Research Paper Volume 16, Issue 2 pp 1750—1766
Development and validation of glycosyltransferase related-gene for the diagnosis and prognosis of head and neck squamous cell carcinoma
- 1 Department of Otorhinolaryngology, Head and Neck Surgery, The People’s Hospital of Bozhou, Bozhou 236000, Anhui, China
- 2 Scientific Research and Experiment Center, The People’s Hospital of Bozhou, Bozhou 236000, Anhui, China
- 3 Second Clinical College, Tongji Medical College, Huazhong University of Science and Technology, Wuhan 430000, Hubei, China
Received: October 3, 2023 Accepted: December 14, 2023 Published: January 19, 2024
https://doi.org/10.18632/aging.205455How to Cite
Copyright: © 2024 He et al. This is an open access article distributed under the terms of the Creative Commons Attribution License (CC BY 4.0), which permits unrestricted use, distribution, and reproduction in any medium, provided the original author and source are credited.
Abstract
Background: Head and neck squamous cell carcinoma (HNSCC) is a highly heterogeneous cancer characterized by difficulties in early diagnosis and outcome prediction. Aberrant glycosylated structures produced by the aberrant expression of glycosyltransferases are prevalent in HNSCC. In this study, we aim to construct glycosyltransferase-related gene signatures with diagnostic and prognostic value to better stratify patients with HNSCC and improve their diagnosis and prognosis.
Methods: Bioinformatic tools were used to process data of patients with HNSCC from The Cancer Genome Atlas (TCGA) database. The prognostic model was formatted using univariate and multivariate Cox regression methods, while the diagnostic signature was constructed using support vector machine (SVM) and LASSO analysis. The results were verified using the Gene Expression Omnibus (GEO) cohort. The tumor microenvironment and benefits of immune checkpoint inhibitor (ICI) therapy in subgroups defined by glycosyltransferase-related genes were analyzed.
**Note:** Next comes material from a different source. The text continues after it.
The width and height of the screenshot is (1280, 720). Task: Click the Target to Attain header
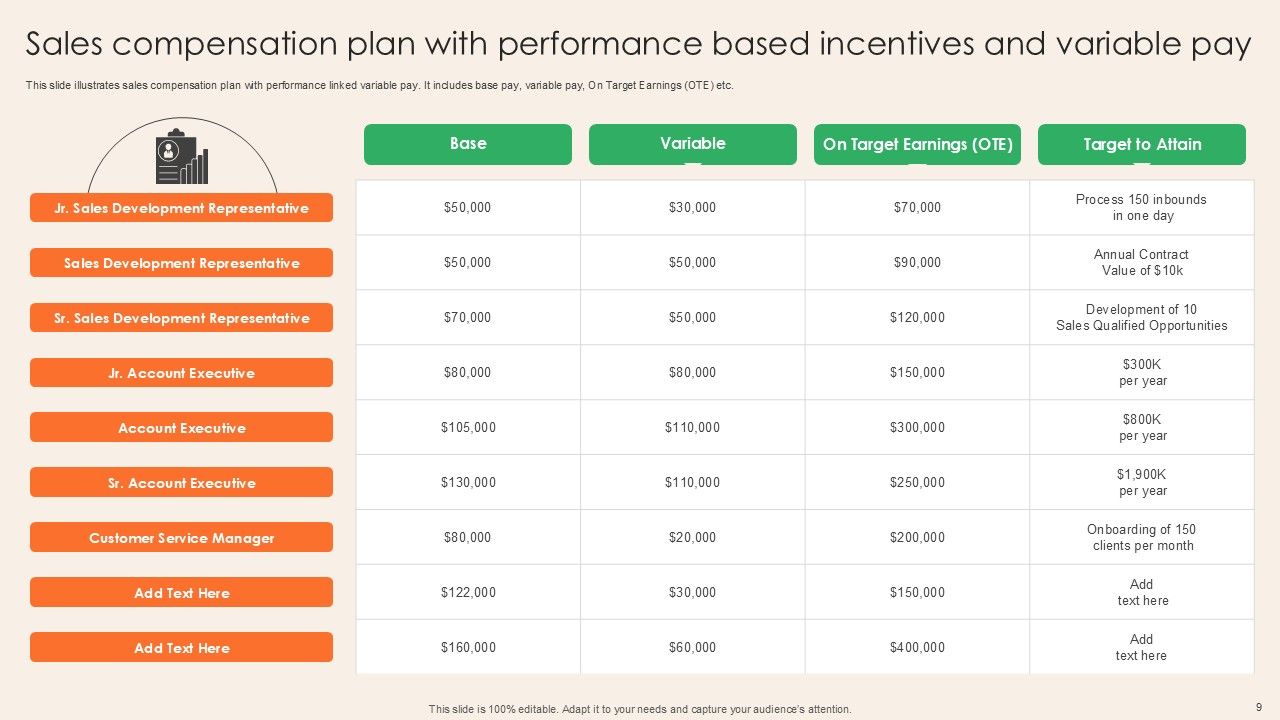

Molecular biology experiments, including western blotting, cell counting kit (CCK)-8, colony formation, wound healing, and Transwell assays, were conducted to confirm the oncogenic function of beta-1,4-galactosyltransferase 3 (B4GALT3) in HNSCC.
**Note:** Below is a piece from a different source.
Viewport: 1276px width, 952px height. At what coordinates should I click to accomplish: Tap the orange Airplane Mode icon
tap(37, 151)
Results: We established a five-gene prognostic signature and a 15-gene diagnostic model. Based on the median risk score, patients with low risk had longer overall survival than those in the high-risk group, which was consistent with the results of the GEO cohort. The concrete results suggested that high-risk samples were related to a high tumor protein (TP)53 mutation rate, high infiltration of resting memory cluster of differentiation (CD)4 T cells, resting natural killer (NK) cells, and M0 macrophages, and benefited from ICI therapy. In contrast, the low-risk subgroup was associated with a low TP53 mutation rate; and high infiltration of naive B cells, plasma cells, CD8 T cells, and resting mast cells; and benefited less from ICI therapy. In addition, the diagnostic model had an area under curve (AUC) value of 0.997 and 0.978 in the training dataset and validation cohort, respectively, indicating the high diagnostic potential of the model. Ultimately, the depletion of B4GALT3 significantly hindered the proliferation, migration, and invasion of HNSCC cells.
Conclusions: We established two new biomarkers that could provide clinicians with diagnostic, prognostic, and treatment guidance for patients with HNSCC.